| Problem requirements |
Output only the lines from the start of the entries through the line holding "Task: Click the Clear search link". Each line must match the original exactly.

Segment Start: Dataset content

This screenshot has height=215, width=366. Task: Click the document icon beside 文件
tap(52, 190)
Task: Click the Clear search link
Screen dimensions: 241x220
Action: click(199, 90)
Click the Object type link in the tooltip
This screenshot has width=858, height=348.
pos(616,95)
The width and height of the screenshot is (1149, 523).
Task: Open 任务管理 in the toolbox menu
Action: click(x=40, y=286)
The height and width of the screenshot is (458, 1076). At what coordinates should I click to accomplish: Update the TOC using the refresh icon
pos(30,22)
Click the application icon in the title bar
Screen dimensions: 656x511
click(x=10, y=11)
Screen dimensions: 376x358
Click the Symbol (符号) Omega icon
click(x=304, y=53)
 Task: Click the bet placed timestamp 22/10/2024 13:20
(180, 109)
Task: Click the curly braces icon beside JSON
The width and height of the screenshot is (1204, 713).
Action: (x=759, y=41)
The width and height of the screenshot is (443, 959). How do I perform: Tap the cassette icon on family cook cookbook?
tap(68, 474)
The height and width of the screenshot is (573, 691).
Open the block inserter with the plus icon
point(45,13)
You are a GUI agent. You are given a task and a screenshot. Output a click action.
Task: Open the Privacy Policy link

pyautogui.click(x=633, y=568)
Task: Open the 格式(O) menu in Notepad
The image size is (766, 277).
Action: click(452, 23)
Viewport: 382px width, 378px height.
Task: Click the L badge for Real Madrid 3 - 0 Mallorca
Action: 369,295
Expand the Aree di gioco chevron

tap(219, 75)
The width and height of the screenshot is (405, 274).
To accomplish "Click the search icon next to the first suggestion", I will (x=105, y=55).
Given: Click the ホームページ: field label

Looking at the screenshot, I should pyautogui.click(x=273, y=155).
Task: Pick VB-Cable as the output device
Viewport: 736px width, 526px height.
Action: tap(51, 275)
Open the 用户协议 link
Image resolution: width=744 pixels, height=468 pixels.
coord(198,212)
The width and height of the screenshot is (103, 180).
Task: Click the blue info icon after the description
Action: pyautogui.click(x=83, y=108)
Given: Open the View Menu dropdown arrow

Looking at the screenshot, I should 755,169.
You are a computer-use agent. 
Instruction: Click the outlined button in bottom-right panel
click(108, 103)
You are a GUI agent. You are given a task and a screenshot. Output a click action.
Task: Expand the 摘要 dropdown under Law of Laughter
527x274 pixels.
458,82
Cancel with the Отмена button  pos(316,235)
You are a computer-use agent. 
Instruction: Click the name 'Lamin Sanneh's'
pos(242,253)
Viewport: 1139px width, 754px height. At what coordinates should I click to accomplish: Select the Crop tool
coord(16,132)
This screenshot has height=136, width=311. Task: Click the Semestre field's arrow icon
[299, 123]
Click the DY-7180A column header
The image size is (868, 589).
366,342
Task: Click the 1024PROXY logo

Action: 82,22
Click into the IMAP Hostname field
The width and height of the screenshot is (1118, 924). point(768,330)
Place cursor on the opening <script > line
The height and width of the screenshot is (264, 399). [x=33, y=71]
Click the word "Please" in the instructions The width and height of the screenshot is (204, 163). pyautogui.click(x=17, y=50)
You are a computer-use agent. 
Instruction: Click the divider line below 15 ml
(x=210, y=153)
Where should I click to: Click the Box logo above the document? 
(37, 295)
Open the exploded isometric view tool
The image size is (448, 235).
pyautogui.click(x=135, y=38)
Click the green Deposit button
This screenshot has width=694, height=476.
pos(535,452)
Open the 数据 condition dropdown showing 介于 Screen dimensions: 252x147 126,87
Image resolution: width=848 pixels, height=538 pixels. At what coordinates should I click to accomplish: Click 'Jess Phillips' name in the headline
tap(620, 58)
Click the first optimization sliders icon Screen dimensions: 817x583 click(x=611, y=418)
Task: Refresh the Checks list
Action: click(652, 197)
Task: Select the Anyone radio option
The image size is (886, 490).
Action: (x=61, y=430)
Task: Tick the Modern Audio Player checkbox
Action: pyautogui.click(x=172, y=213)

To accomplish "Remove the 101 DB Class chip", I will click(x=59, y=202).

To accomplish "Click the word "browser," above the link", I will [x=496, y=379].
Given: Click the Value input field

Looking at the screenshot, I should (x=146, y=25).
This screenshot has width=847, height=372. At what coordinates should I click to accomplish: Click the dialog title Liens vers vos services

Segment End: Dataset content

| Task response |
This screenshot has height=215, width=366. Task: Click the document icon beside 文件
tap(52, 190)
Task: Click the Clear search link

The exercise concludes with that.